** Opening Supplied entries block **

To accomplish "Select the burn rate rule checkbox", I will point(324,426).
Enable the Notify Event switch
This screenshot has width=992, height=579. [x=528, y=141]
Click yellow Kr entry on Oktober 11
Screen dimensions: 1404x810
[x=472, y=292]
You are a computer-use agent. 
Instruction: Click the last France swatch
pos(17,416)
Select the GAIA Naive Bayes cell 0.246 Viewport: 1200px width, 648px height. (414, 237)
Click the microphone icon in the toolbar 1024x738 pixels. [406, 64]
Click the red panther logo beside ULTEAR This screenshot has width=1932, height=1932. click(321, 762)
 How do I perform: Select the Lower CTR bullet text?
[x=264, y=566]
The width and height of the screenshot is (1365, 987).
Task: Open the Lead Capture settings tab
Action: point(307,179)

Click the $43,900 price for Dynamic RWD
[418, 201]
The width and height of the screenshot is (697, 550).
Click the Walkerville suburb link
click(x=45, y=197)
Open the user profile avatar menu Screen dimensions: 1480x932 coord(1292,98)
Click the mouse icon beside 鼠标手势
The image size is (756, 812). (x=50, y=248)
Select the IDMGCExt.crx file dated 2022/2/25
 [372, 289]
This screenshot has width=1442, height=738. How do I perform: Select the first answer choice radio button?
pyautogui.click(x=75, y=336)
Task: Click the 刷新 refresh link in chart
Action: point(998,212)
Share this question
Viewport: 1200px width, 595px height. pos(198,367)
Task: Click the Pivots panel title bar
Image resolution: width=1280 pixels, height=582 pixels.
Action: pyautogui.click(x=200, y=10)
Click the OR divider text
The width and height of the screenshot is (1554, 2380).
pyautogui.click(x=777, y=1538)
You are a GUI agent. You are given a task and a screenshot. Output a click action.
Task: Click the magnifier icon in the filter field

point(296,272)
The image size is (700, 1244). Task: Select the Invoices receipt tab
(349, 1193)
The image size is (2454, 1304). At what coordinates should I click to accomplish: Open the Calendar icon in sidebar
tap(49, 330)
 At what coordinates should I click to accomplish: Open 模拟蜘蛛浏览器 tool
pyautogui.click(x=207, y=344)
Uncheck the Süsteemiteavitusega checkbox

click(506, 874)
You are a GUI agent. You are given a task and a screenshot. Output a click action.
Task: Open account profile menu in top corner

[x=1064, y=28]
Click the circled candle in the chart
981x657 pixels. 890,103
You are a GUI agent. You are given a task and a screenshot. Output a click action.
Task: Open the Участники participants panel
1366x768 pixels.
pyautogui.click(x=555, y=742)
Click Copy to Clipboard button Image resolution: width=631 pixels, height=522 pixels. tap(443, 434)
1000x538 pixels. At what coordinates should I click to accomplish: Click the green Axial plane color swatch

** Closing Supplied entries block **

(Task brief) Give back precisely the lines above that start at the line containing "Task: Open account profile menu in top corner" and end at the line containing "Click Copy to", inclusive. No other lines belong in the output.

(Result for this exercise)
Task: Open account profile menu in top corner

[x=1064, y=28]
Click the circled candle in the chart
981x657 pixels. 890,103
You are a GUI agent. You are given a task and a screenshot. Output a click action.
Task: Open the Участники participants panel
1366x768 pixels.
pyautogui.click(x=555, y=742)
Click Copy to Clipboard button Image resolution: width=631 pixels, height=522 pixels. tap(443, 434)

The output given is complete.